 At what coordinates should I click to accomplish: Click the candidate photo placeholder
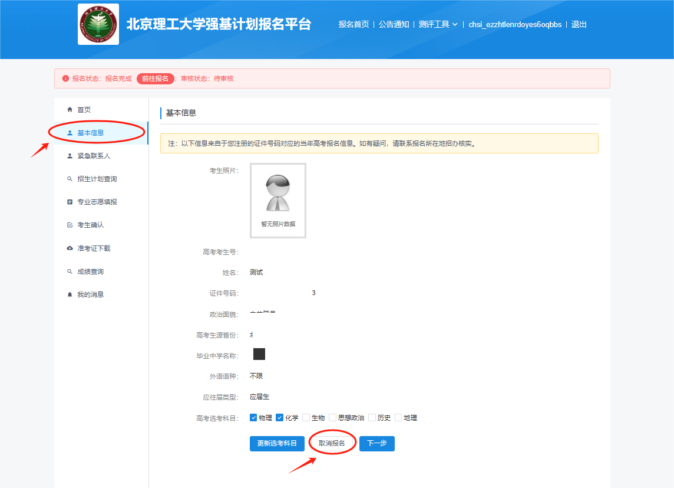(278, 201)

--

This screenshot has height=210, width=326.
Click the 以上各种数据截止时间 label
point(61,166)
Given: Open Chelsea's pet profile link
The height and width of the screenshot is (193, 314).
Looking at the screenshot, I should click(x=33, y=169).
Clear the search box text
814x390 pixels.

--- ASSIGNMENT ---
Would you output, from the records above, exactly the run of lines that starts at the line containing "Click the 以上各种数据截止时间 label" and ends at the line containing "814x390 pixels.", and only that run?

--- SOLUTION TO THE PROBLEM ---
Click the 以上各种数据截止时间 label
point(61,166)
Given: Open Chelsea's pet profile link
The height and width of the screenshot is (193, 314).
Looking at the screenshot, I should click(x=33, y=169).
Clear the search box text
814x390 pixels.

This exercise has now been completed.